## The records
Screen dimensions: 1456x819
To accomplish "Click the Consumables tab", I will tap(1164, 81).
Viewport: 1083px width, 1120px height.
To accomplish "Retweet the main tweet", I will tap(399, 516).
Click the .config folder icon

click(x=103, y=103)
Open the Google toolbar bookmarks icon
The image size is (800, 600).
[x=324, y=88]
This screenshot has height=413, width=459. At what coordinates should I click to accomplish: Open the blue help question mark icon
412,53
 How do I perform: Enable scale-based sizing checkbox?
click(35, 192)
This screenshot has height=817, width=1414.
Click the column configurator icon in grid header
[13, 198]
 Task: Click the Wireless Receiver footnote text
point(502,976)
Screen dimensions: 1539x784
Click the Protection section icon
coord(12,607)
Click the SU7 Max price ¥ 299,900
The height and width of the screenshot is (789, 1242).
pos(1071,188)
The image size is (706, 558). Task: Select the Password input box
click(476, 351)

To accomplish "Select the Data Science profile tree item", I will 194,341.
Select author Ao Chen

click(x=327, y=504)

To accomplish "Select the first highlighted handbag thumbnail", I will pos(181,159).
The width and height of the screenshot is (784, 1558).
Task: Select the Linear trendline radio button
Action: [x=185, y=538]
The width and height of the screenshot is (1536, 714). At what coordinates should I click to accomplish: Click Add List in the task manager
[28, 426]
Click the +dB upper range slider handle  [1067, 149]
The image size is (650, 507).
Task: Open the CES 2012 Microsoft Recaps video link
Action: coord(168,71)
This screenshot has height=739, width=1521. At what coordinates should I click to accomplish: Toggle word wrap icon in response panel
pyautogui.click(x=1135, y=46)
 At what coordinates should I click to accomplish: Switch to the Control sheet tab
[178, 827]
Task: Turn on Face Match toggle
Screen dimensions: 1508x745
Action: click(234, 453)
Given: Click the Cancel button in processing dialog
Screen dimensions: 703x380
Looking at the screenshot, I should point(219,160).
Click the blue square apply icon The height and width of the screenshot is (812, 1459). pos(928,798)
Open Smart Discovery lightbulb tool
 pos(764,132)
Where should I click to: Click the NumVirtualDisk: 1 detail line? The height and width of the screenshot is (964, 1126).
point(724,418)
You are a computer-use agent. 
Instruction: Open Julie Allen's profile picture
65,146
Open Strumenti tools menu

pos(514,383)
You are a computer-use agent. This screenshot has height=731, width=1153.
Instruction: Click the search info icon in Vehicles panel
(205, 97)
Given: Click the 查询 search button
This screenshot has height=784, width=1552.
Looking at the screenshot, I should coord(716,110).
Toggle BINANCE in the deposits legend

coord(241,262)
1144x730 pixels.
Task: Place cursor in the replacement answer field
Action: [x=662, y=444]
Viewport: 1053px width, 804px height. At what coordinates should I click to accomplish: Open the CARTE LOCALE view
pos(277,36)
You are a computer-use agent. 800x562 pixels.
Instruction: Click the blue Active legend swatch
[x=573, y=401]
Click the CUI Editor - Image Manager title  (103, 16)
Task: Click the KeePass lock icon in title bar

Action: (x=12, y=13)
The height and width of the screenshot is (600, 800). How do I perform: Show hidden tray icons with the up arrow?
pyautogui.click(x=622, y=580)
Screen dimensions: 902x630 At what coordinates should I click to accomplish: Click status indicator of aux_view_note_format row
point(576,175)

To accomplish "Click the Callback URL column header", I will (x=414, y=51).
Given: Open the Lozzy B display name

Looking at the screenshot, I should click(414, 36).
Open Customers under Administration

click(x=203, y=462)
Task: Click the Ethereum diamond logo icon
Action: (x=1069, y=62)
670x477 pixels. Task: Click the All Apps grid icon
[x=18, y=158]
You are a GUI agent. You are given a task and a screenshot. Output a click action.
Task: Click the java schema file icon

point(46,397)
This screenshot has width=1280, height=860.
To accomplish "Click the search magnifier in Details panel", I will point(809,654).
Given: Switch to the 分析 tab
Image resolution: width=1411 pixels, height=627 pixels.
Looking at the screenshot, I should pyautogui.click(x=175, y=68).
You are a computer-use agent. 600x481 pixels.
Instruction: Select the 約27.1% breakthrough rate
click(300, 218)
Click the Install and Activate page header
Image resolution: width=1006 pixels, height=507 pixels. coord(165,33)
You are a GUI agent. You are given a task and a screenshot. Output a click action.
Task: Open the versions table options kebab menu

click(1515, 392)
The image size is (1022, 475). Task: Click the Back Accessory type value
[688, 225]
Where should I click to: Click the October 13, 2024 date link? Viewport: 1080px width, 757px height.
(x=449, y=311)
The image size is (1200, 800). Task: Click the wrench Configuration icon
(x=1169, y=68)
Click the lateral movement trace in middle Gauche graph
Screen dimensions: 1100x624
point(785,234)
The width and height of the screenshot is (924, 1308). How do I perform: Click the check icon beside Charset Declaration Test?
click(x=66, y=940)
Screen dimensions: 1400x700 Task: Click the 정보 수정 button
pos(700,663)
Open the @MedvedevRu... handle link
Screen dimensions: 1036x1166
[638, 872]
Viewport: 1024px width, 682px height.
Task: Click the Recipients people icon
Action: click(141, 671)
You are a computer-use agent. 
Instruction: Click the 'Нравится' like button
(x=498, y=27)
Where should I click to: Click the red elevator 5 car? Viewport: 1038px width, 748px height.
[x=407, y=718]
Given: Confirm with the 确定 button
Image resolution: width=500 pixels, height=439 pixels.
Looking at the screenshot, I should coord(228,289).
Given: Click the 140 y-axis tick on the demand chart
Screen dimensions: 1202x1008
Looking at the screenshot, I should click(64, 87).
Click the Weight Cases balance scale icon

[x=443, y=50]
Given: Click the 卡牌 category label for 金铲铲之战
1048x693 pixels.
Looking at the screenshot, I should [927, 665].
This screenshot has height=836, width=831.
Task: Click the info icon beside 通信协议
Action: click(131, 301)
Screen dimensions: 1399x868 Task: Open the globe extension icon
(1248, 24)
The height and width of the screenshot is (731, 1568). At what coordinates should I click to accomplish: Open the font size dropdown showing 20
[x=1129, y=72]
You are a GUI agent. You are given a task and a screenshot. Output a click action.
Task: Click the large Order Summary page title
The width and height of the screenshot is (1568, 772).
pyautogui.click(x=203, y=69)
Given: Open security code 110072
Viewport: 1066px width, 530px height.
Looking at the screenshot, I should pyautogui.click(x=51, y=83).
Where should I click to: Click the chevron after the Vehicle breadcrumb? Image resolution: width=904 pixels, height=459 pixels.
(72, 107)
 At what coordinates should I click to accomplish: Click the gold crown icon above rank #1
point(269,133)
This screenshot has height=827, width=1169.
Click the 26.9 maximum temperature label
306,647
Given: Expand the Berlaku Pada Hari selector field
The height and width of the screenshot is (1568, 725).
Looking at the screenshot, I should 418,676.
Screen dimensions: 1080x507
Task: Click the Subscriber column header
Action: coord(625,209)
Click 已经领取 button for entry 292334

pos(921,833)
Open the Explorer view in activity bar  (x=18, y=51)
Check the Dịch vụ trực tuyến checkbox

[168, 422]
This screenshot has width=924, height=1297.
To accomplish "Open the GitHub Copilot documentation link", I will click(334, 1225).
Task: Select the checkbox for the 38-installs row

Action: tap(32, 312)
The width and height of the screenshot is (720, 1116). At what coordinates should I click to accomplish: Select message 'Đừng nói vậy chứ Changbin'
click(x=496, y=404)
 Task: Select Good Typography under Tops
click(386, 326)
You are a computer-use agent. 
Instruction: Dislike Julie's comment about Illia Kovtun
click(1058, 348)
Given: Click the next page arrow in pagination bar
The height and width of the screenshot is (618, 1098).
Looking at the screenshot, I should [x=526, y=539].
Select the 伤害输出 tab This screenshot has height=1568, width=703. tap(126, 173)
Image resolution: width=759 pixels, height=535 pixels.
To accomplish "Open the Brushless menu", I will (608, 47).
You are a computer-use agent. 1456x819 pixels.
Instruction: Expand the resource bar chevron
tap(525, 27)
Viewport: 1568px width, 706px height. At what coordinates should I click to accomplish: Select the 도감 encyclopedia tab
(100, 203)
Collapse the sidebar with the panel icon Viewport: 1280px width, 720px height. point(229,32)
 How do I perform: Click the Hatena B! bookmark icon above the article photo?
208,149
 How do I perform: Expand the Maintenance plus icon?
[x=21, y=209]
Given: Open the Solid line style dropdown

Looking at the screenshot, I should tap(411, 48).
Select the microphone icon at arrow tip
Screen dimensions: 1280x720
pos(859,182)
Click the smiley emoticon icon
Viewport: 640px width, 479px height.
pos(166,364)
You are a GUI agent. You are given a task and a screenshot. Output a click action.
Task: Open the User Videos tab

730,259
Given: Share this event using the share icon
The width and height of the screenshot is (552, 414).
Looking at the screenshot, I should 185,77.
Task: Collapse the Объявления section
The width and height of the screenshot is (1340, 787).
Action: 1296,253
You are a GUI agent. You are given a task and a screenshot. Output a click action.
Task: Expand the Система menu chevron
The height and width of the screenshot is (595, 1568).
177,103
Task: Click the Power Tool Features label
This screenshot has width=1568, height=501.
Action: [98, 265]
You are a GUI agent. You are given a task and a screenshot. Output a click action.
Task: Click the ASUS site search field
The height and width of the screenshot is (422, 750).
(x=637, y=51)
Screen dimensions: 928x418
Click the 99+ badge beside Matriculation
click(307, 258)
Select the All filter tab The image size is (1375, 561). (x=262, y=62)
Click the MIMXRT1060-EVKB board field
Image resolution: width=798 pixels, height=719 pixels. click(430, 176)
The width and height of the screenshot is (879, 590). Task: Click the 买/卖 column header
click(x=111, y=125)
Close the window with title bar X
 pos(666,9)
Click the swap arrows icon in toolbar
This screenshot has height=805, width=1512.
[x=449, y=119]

## What you will do
Report the number of lines in the listing that contain the word "toolbar". No other words are permitted.

## Written response
2